As such, he will retain oversight of the new policy unit, to be headed by Paul Kirby, a partner of KPMG. In contrast to the arrangement under New Labour, the unit will mostly be staffed by Whitehall officials rather than political appointees. And, as far as the Cameroons are concerned, it is urgently needed. Although the new No 10 structure has been planned for some time – sped by the resignation in January of Andy Coulson, to be replaced shortly by the BBC’s Craig Oliver – last week’s U-turn on forests was a wake-up call, a grave warning to Downing Street that there is a fine line between delegation and neglect.

Cameron’s instinct to let Cabinet ministers get on with it is a welcome change to the chronic centralism of the Blair-Brown era. This culture of trust undoubtedly makes for better government. Even so, Reagan’s maxim – “trust, but verify” – has a lot to be said for it. In theory, the new policy unit will ensure that reforms are being enacted in the right way, and act as an early warning system when the next potential howler approaches.

This does not mean that the PM should drop every unpopular policy – indeed, he would have few of them left if he adopted such an approach. But No 10 cannot afford to be caught on the hop as it was by the forest sell-off plan, and even by some of the detail of Andrew Lansley’s NHS strategy. In their own defence, senior Government sources say that the number of U-turns and policy pile-ups has been small when measured against the sheer volume of reform enacted by the Coalition in its first nine months.

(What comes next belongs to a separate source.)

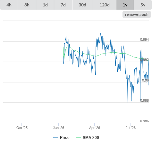Click the 0.986 y-axis label

point(144,121)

Fair enough: but how many more lurk in the dense thicket of strategies that are only now being rolled out? How many cuts that seemed politically defensible in the rush to meet the deadline of last October’s spending review will look less so on closer inspection? Foreknowledge is all: Cameron must decide which battles are worth fighting, and which not. That doesn’t mean ditching his elegantly relaxed style of leadership, or becoming – God help us – another Brownesque control freak. It does mean establishing a system of rigorous, intelligent oversight in No 10, one that makes every senior minister feel that the PM might be peering over his shoulder at any moment. Laid-back Dave won’t be around quite so much in 2011: meet the new Napoleon of Notting Hill.